* BEGIN *
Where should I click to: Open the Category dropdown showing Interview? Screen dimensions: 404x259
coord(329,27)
* END *
* BEGIN *
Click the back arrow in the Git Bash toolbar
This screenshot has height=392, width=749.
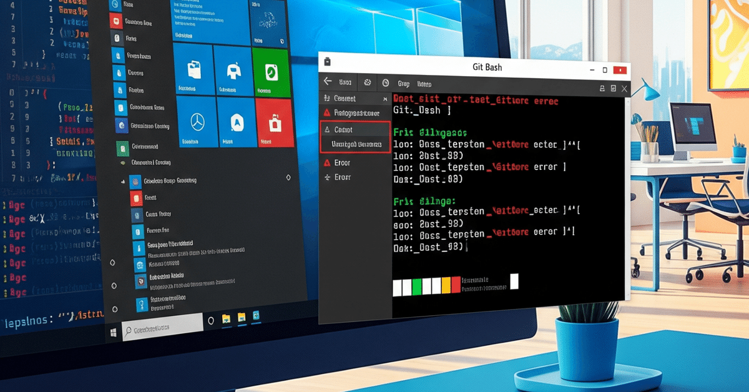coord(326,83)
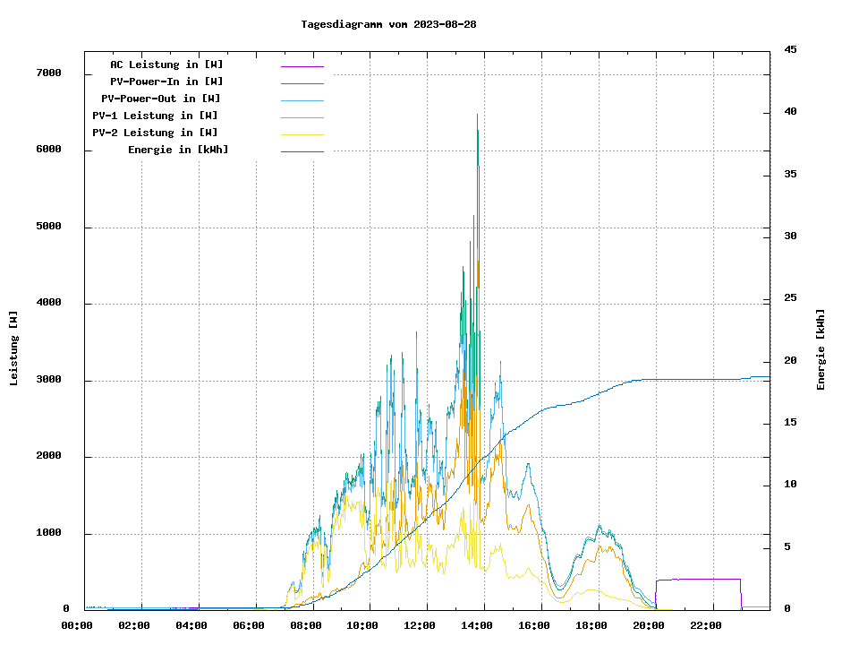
* END *
**Your instructions:** Could you rewrite the records from the line with "Click the back arrow in the Git Bash toolbar" up to and including the line with "coord(326,83)", requests included, multiplying each coordinate in the answers by 1.75 and rounding to whole numbers, with halves rounded up? Leave the pictures out of your answer.

**Answer below:**
Click the back arrow in the Git Bash toolbar
This screenshot has height=392, width=749.
coord(571,145)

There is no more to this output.